Increased S-nitrosylation of parkin and p53 levels in postmortem human brains from Parkinson’s disease (PD) and Incidental Lewy body disease (ILBD). A, Levels of SNO-parkin, total parkin, p53, and actin examined by biotin-switch and western blot in lysates prepared from unaffected control brains (ctrl) and brains with PD and ILBD. B, Ratios of SNO-parkin relative to total parkin were calculated to indicate the extent of parkin S-nitrosylation in ctrl, PD and ILBD samples. Values are mean + SEM of samples from 2 control, 5 PD and 2 ILBD human brains; * p < 0.05. C, p53 levels are quantified and normalized to actin for ctrl, PD and ILBD brains.

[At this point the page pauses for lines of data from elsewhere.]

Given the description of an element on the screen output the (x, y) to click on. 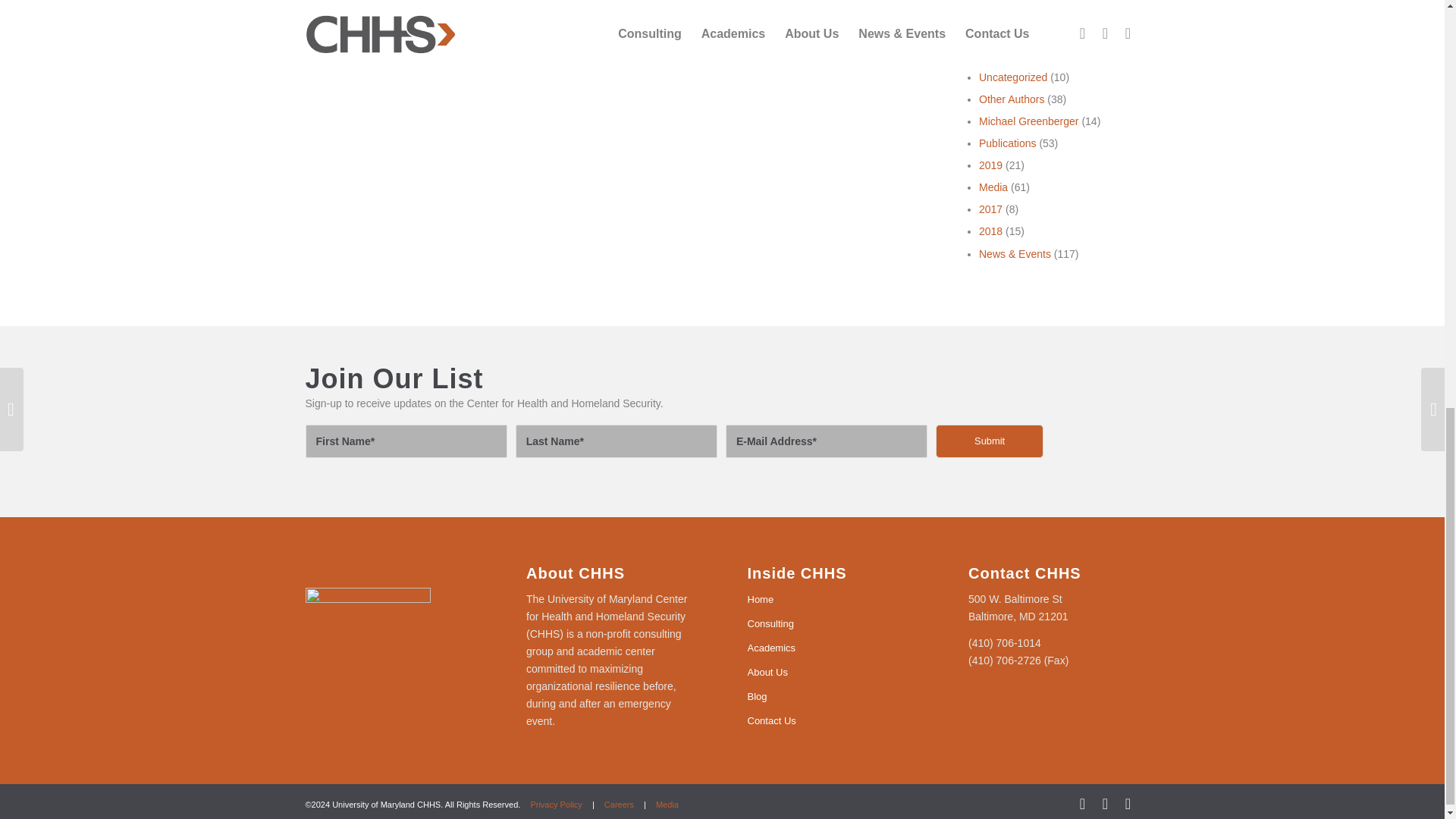
Youtube (1127, 803)
Twitter (1104, 803)
Submit (989, 441)
Facebook (1081, 803)
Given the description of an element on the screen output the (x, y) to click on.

Values are mean + SEM; * p < 0.01. D, Ratios of SNO-parkin/parkin and p53/actin were plotted for each sample. The two values are positively correlated with a Pearson correlation coefficient of 0.682 and p < 0.05.

Figure 10

Schematic representation of proposed mechanism whereby S-nitrosylation of parkin regulates p53-mediated neuronal death in sporadic PD. A, Under physiological conditions, parkin is neuroprotective by repressing p53 transcription. B, During nitrosative stress, for example due to pesticide exposure, parkin becomes S-nitrosylated. SNO-parkin no longer binds to the p53 promoter and is excluded from the nucleus. This results in activation of the p53 gene and subsequent p53-mediated neuronal death.